Selected text:
▽

- Born: 21 November 1982 (age 43) Sekondi-Takoradi, Ghana
- Education: University of Ghana
- Occupations: Actress; business; former model;
- Years active: 2005–present
- Children: 4
- Awards: Special Recognition Award at Africa Magic Viewers Choice Awards, 2014

= Nadia Buari =

Ghanaian actress

Nadia Buari (born November 21, 1982) is a Ghanaian actress. She received two nominations for Best Actress in a Leading Role at the Africa Movie Academy Awards in 2009.

==Early life==
Nadia Buari was born in the oil city of Ghana, Sekondi-Takoradi to a Ghanaian father, Sidiku Buari and a Ghanaian mother of 5 children, Two sets of twins and a single birth which was her fifth. She attended Mfantsiman Girls' Senior High School in the Central Region and then studied Performing Arts at the University of Ghana. She graduated with a Bachelor of Fine Arts (BFA degree). Throughout her time at the University of Ghana, she was actively involved in drama and dance clubs.

==Career==
Nadia Buari premiered on Ghanaian national television with the TV series Games People Play in late 2005. Her first major film was Mummy's Daughter, after which, she starred in Beyonce: The President's Daughter. Her role as "Beyonce" was her major breakthrough. Her movie career began with her playing a role in the TV series "Games People Play" in 2005, which she got nominated for best actress. She has starred in more than 20 movies.

In 2013, she came out with her own movie called "The Diary of Imogene Brown".

The celebrated Actress for the first time acted alongside Ghanaian Kumawood actress and TV personality, Nana Ama McBrown in movie called "Coming Africa: Welcome to Ghana in 2023."

===Nollywood breakthrough and success===
Buari moved from Ghanaian films to Nollywood films around the year 2008. Her breakthrough role in Nollywood was in the film Beyonce & Rihanna as Beyonce alongside Nollywood actress Omotola Jalade Ekeinde who played Rihanna. The film became very popular to both Ghanaian and Nigerian audience. Her other notable Nollywood films include Rough Rider, Beauty and the Beast, Holding Hope and Single and Married.

She is also known for co-starring in films with Nollywood actor Jim Iyke, which has also received attention. Films include the Beyonce & Rihanna film series, Hot Romance and Behind a Smile.

In 2013, she won the Pan African Actress award at the annual Nigerian Entertainment Awards (NEA Awards) in New York City.

===Other work===
Buari became an ambassador at Tablet India Limited (TIL) in 2013.

== Personal life ==
In 2019, Buari revealed in an interview that she is married and has four children. Her siblings are Malik Buari, Ayisha Buari, Shaida Buari, Jameel Buari and Jeed Rogers. Her parents are Sidiku Buari and Hajia Buari.

△

Written problem: Copy the passage of the Nadia Buari article that begins at the words "She is also" and stops after "Behind a Smile.", swapping "attention" for "notice".

Information shown:
▽

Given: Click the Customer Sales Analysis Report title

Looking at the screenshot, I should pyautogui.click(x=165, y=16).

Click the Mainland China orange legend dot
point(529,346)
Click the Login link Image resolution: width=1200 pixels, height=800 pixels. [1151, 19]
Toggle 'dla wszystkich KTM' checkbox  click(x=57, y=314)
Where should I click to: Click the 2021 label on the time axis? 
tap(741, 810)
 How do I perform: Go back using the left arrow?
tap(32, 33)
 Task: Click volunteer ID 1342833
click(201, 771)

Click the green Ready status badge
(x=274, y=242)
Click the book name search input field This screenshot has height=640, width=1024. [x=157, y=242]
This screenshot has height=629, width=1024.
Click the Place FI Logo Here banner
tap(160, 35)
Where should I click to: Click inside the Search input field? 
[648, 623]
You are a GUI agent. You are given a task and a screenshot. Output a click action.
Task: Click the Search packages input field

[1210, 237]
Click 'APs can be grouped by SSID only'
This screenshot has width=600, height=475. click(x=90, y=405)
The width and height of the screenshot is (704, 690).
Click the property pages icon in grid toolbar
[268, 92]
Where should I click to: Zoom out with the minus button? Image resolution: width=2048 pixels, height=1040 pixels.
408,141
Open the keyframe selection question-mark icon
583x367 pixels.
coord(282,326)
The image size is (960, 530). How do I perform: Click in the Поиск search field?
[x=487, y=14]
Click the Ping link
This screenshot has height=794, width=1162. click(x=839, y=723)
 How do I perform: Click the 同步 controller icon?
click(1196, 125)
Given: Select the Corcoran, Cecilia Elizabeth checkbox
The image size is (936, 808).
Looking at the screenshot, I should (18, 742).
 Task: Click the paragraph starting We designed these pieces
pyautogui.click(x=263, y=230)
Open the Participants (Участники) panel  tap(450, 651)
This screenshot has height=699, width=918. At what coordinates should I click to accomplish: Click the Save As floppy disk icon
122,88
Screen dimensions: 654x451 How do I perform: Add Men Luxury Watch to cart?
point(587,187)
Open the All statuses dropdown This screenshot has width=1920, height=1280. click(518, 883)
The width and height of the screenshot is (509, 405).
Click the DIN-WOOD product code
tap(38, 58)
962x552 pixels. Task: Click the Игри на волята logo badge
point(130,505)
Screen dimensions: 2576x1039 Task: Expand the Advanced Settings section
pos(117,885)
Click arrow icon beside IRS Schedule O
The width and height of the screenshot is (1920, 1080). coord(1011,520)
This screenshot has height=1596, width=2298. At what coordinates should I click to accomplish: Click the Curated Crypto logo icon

△

Written response:
She is also known for co-starring in films with Nollywood actor Jim Iyke, which has also received notice. Films include the Beyonce & Rihanna film series, Hot Romance and Behind a Smile.